Parliamone un secondo e citiamo una lettera inviata da Maria Cristina al quotidiano la Repubblica per provare a fare un pò di chiarezza e qualche ripasso di matematica:
In questo articolo di Repubblica si legge che: La Commissione europea ha confermato lo stanziamento dei fondi Ue per il cofinanziamento della linea ad alta velocità Torino/Lione: si tratta di 813,7 milioni per il 41 per cento del progetto, da dividere fra parte italiana e parte francese dei lavori, mentre il resto deve essere finanziato direttamente dai due paesi.
Evidentemente chi scrive non conosce l’argomento. Il finanziamento europeo non si riferisce alla linea “ad alta velocità Torino-Lione”, che non esiste neanche nei sogni dei più sfrenati sostenitori del progetto, ma al solo tunnel transfrontaliero.
814 milioni sono, all’incirca, il 40% di 2 miliardi, che non corrispondono al costo preventivato del solo tunnel, che è stato ufficialmente (e, a mio modesto avviso, ottimisticamente) fissato in 8,5 miliardi di euro.Il finanziamento europeo richiesto da TELT, che in extremis aveva ulteriormente frazionato nel tempo il costo del tunnel, era di “soli” 1,2 miliardi di euro: neanche questo è stato concesso!

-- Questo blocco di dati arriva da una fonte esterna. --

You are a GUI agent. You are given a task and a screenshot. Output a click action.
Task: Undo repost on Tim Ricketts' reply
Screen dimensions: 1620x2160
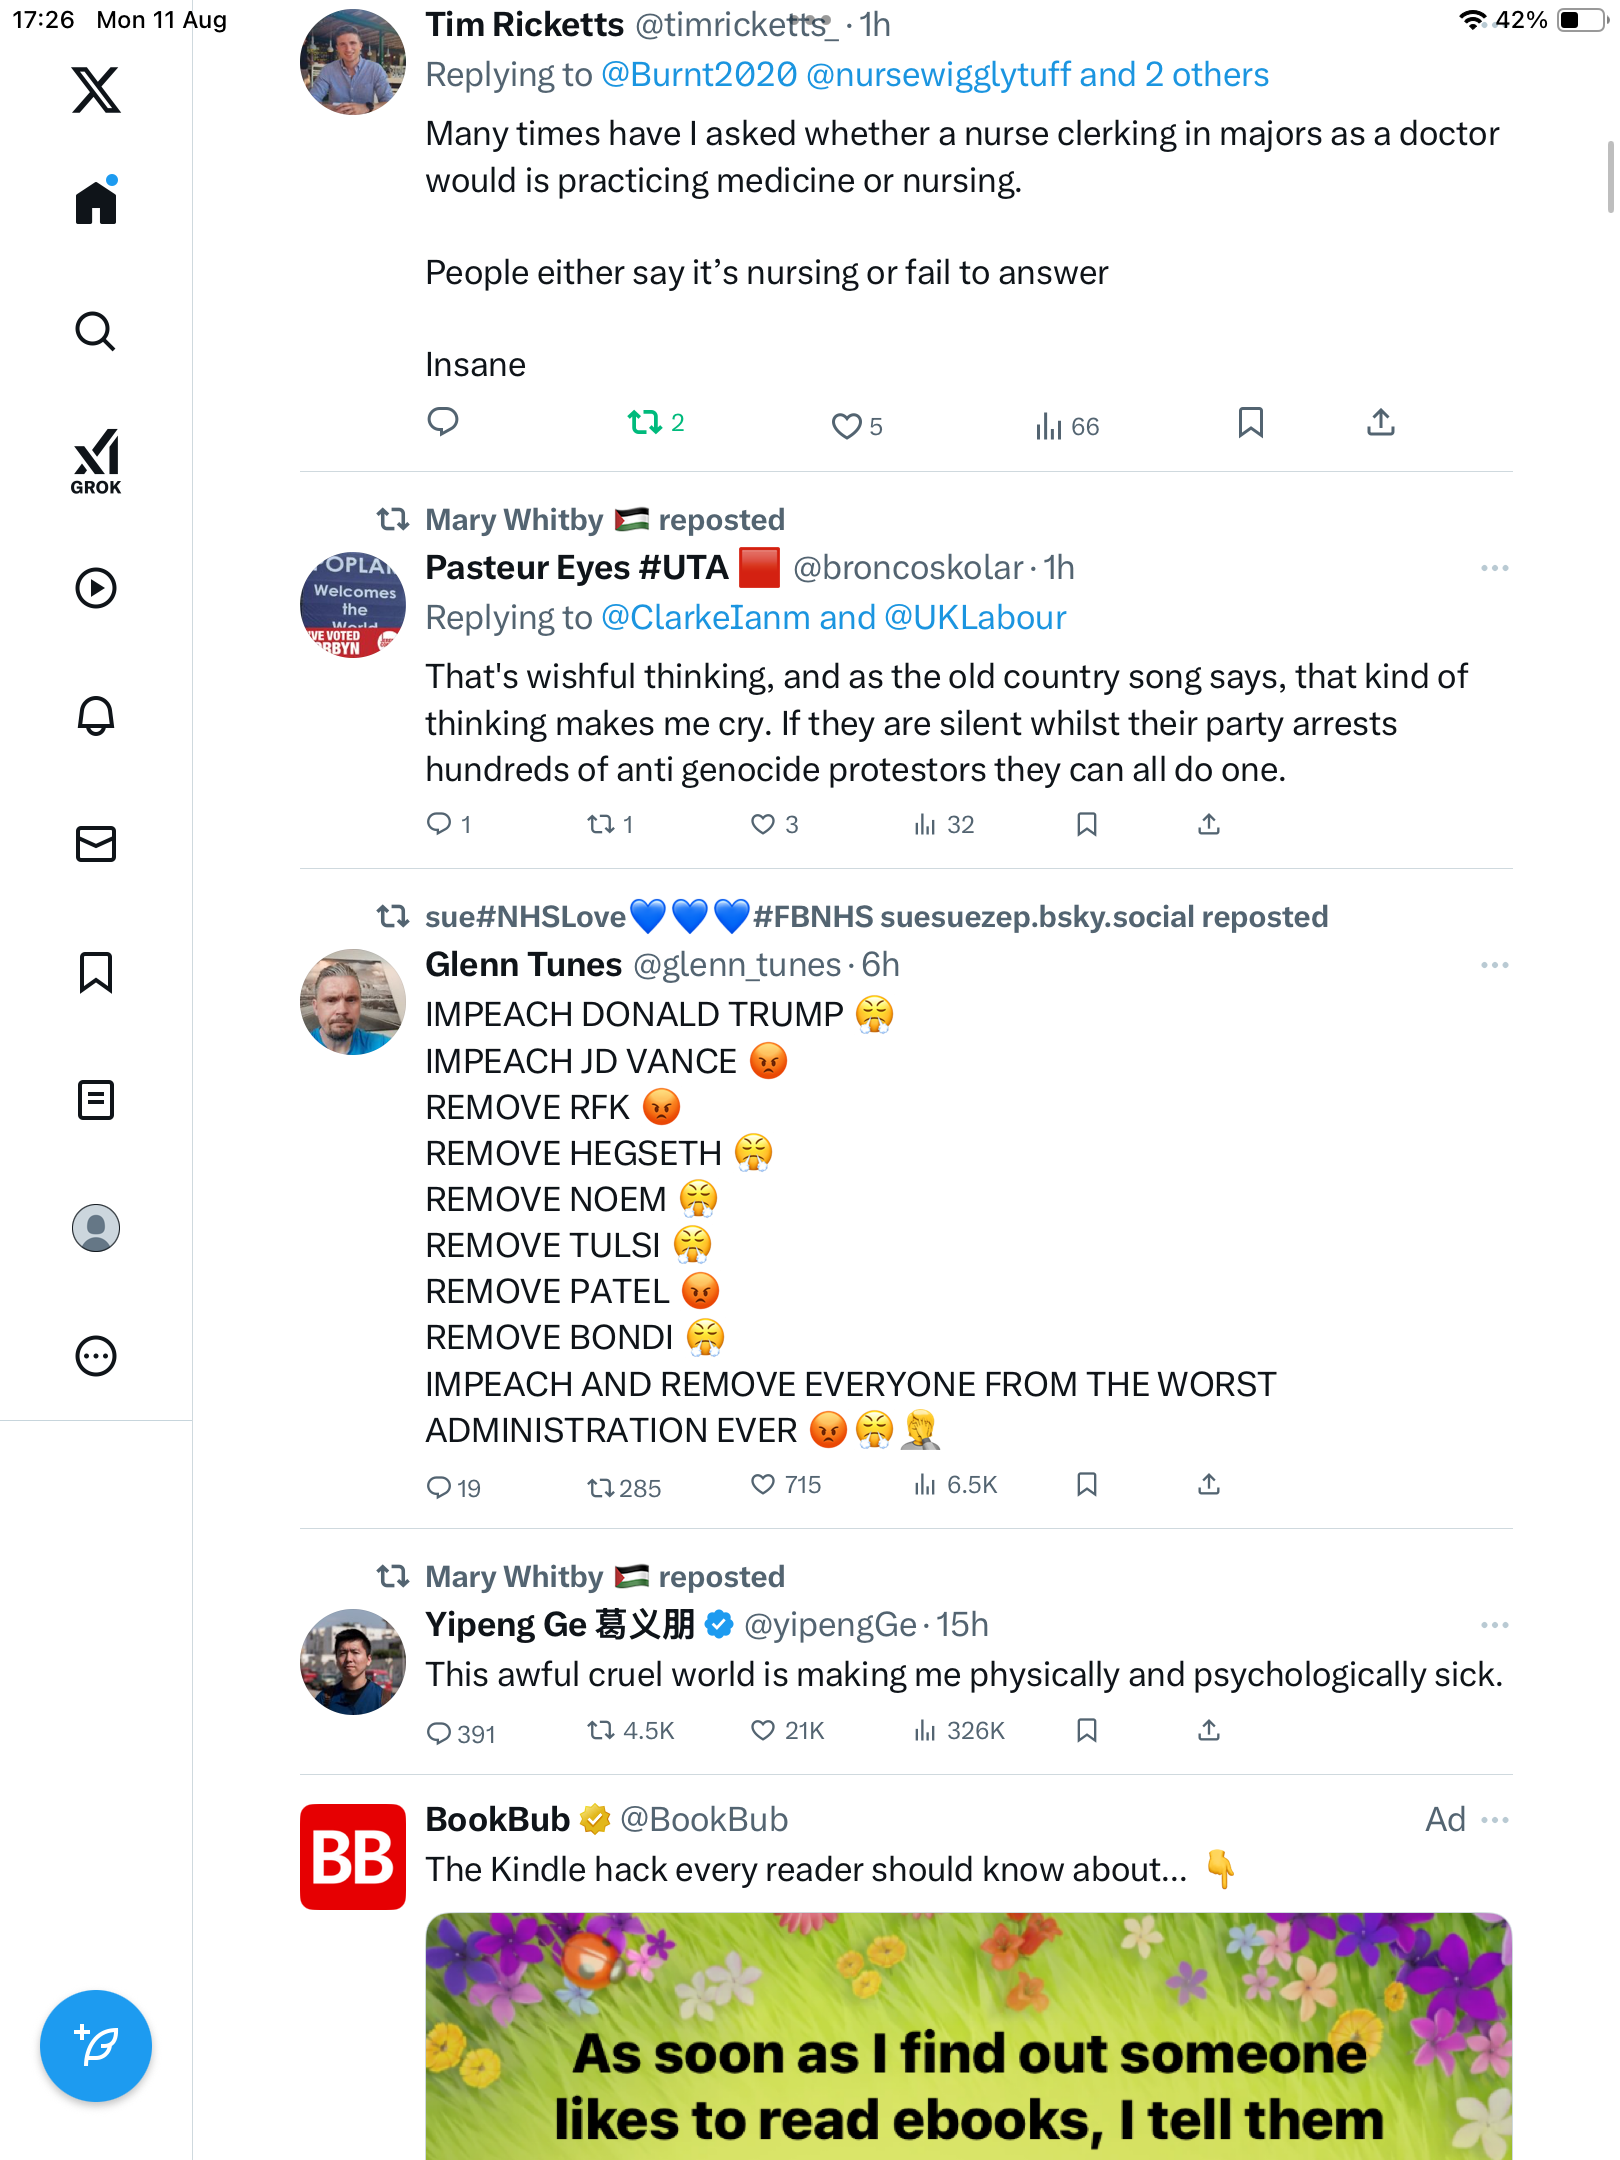tap(645, 423)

Per rinfrescare la memoria, vi indico un vostro stesso articolo:
Con questo finanziamento europeo, pari a circa il 9% del costo finale previsto per il solo tunnel, il discorso dovrebbe essere definitivamente chiuso: la Francia aveva infatti subordinato la propria partecipazione al progetto alla concessione del massimo dei finanziamenti europei teoricamente possibili. Lascio ai vostri giornalisti, come compito a casa, l’onere di fare il conto di quanto sia il 40% di 8,5 miliardi. Forse basterà qualche ricerca d’archivio, visto che in molti articoli del passato tale importo era dato come finanziamento certo. Si veda ad esempio questo articolo.
Detto questo oggi è lo stesso Virano a tirare un pò il freno a mano, perchè le tempistiche indicate rischiano di far saltare il banco. Fino ad oggi ha sempre comunicato metri e tempistiche con allegria, ora è il momento di fare i conti e questo lo preoccupa non poco.
Stiamo parlando di una miseria rispetto alle cifre strombazzate: la cifra concessa dall’UE è meno del 10% del costo (non aggiornato del Tunnel di Base) e una goccia nel mare di soldi che costerebbe tutta la Lyon Turin .
Questi soldi servono solo e soltanto a perpetrare all’infinito il giochino dei cunicoli a La Maddalena a StMartinLaPorte, con tutti gli annessi e connessi politico-affaristico-mafiosi.
E in Francia dicono che il finanziamento UE per la Torino Lione è inferiore alle previsioni… http://www.lesechos.fr/journal20150630/lec2_industrie_et_services/021172626655-lyon-turin-bruxelles-met-la-pression-sur-la-france-1132870.php# …
In attesa di pubblicare analisi più approfondite, vogliamo dire ai vari piccoli senatori e consiglieri regionali che si dovrebbero vergognare ad esultare per così tanti (mai sufficienti a fare il tav) soldi buttati via. Con queste cifre si potrebbero realizzare opere più utili a tutti, case, ospedali, posti di lavoro e molto altro. Per queste vere opere utili a tutti i cittadini non li abbiamo mai visti nè impegnarsi, nè esultare, nè mai portare a casa un risultato di valore.